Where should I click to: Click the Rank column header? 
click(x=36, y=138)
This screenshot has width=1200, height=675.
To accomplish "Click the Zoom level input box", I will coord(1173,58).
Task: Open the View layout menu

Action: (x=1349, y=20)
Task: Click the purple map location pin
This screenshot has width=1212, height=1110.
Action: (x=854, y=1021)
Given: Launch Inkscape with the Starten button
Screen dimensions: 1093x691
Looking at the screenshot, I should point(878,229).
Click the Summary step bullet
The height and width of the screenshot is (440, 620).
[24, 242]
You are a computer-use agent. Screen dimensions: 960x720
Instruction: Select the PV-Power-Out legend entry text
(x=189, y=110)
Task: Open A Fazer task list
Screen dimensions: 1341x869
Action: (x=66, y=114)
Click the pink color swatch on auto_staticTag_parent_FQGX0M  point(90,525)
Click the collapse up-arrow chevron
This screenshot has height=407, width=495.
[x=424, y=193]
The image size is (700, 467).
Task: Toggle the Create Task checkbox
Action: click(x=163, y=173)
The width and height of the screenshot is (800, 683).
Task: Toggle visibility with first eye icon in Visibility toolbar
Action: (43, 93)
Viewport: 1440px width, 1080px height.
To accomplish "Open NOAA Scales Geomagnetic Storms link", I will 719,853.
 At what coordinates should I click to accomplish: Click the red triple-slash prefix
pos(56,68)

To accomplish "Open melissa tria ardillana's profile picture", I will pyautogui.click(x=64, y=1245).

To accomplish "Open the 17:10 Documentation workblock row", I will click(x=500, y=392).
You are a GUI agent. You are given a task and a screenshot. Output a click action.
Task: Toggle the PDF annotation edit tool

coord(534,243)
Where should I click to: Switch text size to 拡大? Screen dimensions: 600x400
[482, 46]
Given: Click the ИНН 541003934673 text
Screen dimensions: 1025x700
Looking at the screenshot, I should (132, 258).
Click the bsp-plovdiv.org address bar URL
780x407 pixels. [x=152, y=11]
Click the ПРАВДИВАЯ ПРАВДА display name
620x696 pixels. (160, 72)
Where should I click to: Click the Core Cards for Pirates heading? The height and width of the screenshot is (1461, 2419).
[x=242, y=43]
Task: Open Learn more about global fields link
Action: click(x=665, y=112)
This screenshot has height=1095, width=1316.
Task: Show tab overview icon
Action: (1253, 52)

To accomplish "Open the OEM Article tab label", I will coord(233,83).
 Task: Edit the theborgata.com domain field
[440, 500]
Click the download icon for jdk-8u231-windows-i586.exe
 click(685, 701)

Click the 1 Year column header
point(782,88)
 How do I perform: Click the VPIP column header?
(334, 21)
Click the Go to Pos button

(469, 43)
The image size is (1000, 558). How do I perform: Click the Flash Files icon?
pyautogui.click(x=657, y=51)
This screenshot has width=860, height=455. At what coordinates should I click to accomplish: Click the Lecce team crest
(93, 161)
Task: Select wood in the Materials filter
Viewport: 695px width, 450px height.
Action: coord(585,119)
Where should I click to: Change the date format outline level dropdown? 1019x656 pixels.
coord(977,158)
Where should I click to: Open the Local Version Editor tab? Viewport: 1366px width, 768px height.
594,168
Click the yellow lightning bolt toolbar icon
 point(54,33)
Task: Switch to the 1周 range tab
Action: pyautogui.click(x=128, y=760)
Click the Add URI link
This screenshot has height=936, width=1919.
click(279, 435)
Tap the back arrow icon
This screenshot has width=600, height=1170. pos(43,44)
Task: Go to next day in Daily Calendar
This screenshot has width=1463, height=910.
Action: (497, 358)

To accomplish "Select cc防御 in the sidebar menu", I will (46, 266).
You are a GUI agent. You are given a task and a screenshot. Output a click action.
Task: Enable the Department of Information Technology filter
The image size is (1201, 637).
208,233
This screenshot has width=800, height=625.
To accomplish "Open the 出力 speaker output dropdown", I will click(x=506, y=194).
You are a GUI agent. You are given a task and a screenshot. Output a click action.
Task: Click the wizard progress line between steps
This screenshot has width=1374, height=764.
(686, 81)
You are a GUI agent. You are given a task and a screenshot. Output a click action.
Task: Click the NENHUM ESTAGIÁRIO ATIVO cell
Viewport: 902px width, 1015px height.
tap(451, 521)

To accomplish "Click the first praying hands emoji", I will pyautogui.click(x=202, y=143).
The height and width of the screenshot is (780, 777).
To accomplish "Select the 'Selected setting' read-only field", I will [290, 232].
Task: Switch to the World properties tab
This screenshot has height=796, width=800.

---+---

Your objective -> Locate "This screenshot has height=936, width=1919." in the material, then quote the line that contains it and all lines after it through the final one.

Written answer ->
This screenshot has height=936, width=1919.
click(279, 435)
Tap the back arrow icon
This screenshot has width=600, height=1170. pos(43,44)
Task: Go to next day in Daily Calendar
This screenshot has width=1463, height=910.
Action: (497, 358)

To accomplish "Select cc防御 in the sidebar menu", I will (46, 266).
You are a GUI agent. You are given a task and a screenshot. Output a click action.
Task: Enable the Department of Information Technology filter
The image size is (1201, 637).
208,233
This screenshot has width=800, height=625.
To accomplish "Open the 出力 speaker output dropdown", I will click(x=506, y=194).
You are a GUI agent. You are given a task and a screenshot. Output a click action.
Task: Click the wizard progress line between steps
This screenshot has width=1374, height=764.
(686, 81)
You are a GUI agent. You are given a task and a screenshot. Output a click action.
Task: Click the NENHUM ESTAGIÁRIO ATIVO cell
Viewport: 902px width, 1015px height.
tap(451, 521)

To accomplish "Click the first praying hands emoji", I will pyautogui.click(x=202, y=143).
The height and width of the screenshot is (780, 777).
To accomplish "Select the 'Selected setting' read-only field", I will [290, 232].
Task: Switch to the World properties tab
This screenshot has height=796, width=800.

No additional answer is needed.